- Conference: Big Six Conference
- Record: 3–15 (2–8 Big 6)
- Head coach: Phog Allen (12th season);
- Assistant coach: John Bunn (8th season)
- Captain: Forrest Cox
- Home arena: Hoch Auditorium

= 1928–29 Kansas Jayhawks men's basketball team =

American college basketball season

The 1928–29 Kansas Jayhawks men's basketball team represented the University of Kansas during the 1928–29 college men's basketball season.

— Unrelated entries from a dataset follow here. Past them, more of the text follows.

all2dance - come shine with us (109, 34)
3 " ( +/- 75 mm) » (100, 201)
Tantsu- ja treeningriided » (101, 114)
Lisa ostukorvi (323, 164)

It was the Jayhawks' 31st season. The Jayhawks were coached by Phog Allen, who was in the 10th season of his second tenure and 12th overall. They played their home games at Hoch Auditorium. The Jayhawks finished 2–8 in the Big Six Conference and 3–15 overall. The Jayhawks' .167 win percentage remains the worst win percentage in program history and is tied with the 1899–1900 team for fewest wins, however, that team only played 7 games.

==Roster==
- Tom Bishop
- Forrest Cox
- Leo Dodd
- Robert Maney
- George McCormick
- Clarence McGuire
- Francis Plumley
- Floyd Ramsey
- Russell Thomson

==Schedule==

| Date time, TV | Rank^{#} | Opponent^{#} | Result | Record | Site city, state |
| December 18* |  | at Washburn | L 24–25 | 0-1 | Topeka, KS |
| December 22 |  | vs. Missouri Border War | L 31–38 | 0-2 | Convention Hall Kansas City, MO |
| January 2* |  | vs. Notre Dame | L 21–32 | 0-3 | Convention Hall Kansas City, MO |
| December 29* |  | Notre Dame | L 17–29 | 0-4 | Convention Hall Kansas City, MO |
| January 3* |  | vs. California | L 21–33 | 0-5 | Kaiser Convention Center Oakland, CA |
| January 4* |  | vs. California | L 23–30 | 0-6 | Kaiser Convention Center Oakland, CA |
| January 5* |  | vs. California | W 24–23 | 1-6 | Kaiser Convention Center Oakland, CA |
| January 12 |  | Oklahoma | L 25–27 | 1-7 (0-1) | Hoch Auditorium Lawrence, KS |
| January 15 |  | at Missouri Border War | L 30–34 | 1-8 (0-2) | Rothwell Gymnasium Columbia, MO |
| January 19 |  | at Nebraska | L 29–30 | 1-9 (0-3) | Nebraska Coliseum Lincoln, NE |
| January 21 |  | Iowa State | L 24–27 | 1-10 (0-4) | Hoch Auditorium Lawrence, KS |
| February 2 |  | Kansas State Sunflower Showdown | W 31–24 | 2-10 (1-4) | Hoch Auditorium Lawrence, KS |
| February 7 |  | Nebraska | L 31–37 | 2-11 (1-5) | Hoch Auditorium Lawrence, KS |
| February 16 |  | at Oklahoma | L 25–40 | 2-12 (1-6) | Field House Norman, OK |
| February 20 |  | Missouri Border War | L 20–33 | 2-13 (1-7) | Hoch Auditorium Lawrence, KS |
| February 28* |  | at Creighton | L 27–44 | 2-14 | University Gymnasium Omaha, Nebraska |
| February 28 |  | at Iowa State | W 33–32 | 3-14 (2-7) | State Gymnasium Ames, IA |
| March 5 |  | at Kansas State Sunflower Showdown | L 35–36 | 3-15 (2-8) | Nichols Hall Manhattan, KS |
*Non-conference game. ^{#}Rankings from AP Poll. (#) Tournament seedings in parentheses.